**Task material:**
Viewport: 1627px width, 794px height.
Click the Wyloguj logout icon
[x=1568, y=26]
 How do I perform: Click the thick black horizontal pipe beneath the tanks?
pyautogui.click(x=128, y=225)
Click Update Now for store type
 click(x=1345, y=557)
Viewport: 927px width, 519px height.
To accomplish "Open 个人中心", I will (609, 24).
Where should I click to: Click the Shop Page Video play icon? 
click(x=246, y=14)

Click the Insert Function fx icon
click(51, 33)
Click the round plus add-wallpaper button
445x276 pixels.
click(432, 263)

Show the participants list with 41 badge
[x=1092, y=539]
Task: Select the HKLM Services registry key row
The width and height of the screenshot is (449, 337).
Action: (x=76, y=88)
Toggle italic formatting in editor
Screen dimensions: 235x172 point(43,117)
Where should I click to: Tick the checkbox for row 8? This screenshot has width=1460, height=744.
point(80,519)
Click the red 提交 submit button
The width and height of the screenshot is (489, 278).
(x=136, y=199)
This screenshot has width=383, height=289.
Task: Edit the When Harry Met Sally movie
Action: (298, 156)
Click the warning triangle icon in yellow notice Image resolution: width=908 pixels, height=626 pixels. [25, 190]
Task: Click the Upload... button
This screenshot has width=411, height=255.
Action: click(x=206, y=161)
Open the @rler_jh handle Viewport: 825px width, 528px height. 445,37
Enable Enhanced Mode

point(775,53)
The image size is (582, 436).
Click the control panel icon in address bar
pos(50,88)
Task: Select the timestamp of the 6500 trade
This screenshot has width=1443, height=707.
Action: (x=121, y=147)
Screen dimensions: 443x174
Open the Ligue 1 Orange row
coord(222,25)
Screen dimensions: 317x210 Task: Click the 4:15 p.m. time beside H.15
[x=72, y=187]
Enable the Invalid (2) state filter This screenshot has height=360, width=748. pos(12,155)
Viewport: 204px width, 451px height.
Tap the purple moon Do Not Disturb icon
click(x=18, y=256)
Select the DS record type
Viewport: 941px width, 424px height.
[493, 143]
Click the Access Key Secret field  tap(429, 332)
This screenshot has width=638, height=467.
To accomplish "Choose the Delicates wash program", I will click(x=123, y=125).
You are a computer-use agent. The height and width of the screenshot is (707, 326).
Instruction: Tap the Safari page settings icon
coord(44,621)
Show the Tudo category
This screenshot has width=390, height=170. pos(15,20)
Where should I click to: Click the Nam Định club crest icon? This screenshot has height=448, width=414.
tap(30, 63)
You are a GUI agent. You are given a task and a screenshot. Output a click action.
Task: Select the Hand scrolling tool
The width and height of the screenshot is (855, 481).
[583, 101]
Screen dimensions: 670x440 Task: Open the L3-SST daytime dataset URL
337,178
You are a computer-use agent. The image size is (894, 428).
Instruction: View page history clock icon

**Work required:** All lines of the data above must be repeated exactly.

**Worked solution:**
Viewport: 1627px width, 794px height.
Click the Wyloguj logout icon
[x=1568, y=26]
 How do I perform: Click the thick black horizontal pipe beneath the tanks?
pyautogui.click(x=128, y=225)
Click Update Now for store type
 click(x=1345, y=557)
Viewport: 927px width, 519px height.
To accomplish "Open 个人中心", I will (609, 24).
Where should I click to: Click the Shop Page Video play icon? 
click(x=246, y=14)

Click the Insert Function fx icon
click(51, 33)
Click the round plus add-wallpaper button
445x276 pixels.
click(432, 263)

Show the participants list with 41 badge
[x=1092, y=539]
Task: Select the HKLM Services registry key row
The width and height of the screenshot is (449, 337).
Action: (x=76, y=88)
Toggle italic formatting in editor
Screen dimensions: 235x172 point(43,117)
Where should I click to: Tick the checkbox for row 8? This screenshot has width=1460, height=744.
point(80,519)
Click the red 提交 submit button
The width and height of the screenshot is (489, 278).
(x=136, y=199)
This screenshot has width=383, height=289.
Task: Edit the When Harry Met Sally movie
Action: (298, 156)
Click the warning triangle icon in yellow notice Image resolution: width=908 pixels, height=626 pixels. [25, 190]
Task: Click the Upload... button
This screenshot has width=411, height=255.
Action: click(x=206, y=161)
Open the @rler_jh handle Viewport: 825px width, 528px height. 445,37
Enable Enhanced Mode

point(775,53)
The image size is (582, 436).
Click the control panel icon in address bar
pos(50,88)
Task: Select the timestamp of the 6500 trade
This screenshot has width=1443, height=707.
Action: (x=121, y=147)
Screen dimensions: 443x174
Open the Ligue 1 Orange row
coord(222,25)
Screen dimensions: 317x210 Task: Click the 4:15 p.m. time beside H.15
[x=72, y=187]
Enable the Invalid (2) state filter This screenshot has height=360, width=748. pos(12,155)
Viewport: 204px width, 451px height.
Tap the purple moon Do Not Disturb icon
click(x=18, y=256)
Select the DS record type
Viewport: 941px width, 424px height.
[493, 143]
Click the Access Key Secret field  tap(429, 332)
This screenshot has width=638, height=467.
To accomplish "Choose the Delicates wash program", I will click(x=123, y=125).
You are a computer-use agent. The height and width of the screenshot is (707, 326).
Instruction: Tap the Safari page settings icon
coord(44,621)
Show the Tudo category
This screenshot has width=390, height=170. pos(15,20)
Where should I click to: Click the Nam Định club crest icon? This screenshot has height=448, width=414.
tap(30, 63)
You are a GUI agent. You are given a task and a screenshot. Output a click action.
Task: Select the Hand scrolling tool
The width and height of the screenshot is (855, 481).
[583, 101]
Screen dimensions: 670x440 Task: Open the L3-SST daytime dataset URL
337,178
You are a computer-use agent. The image size is (894, 428).
Instruction: View page history clock icon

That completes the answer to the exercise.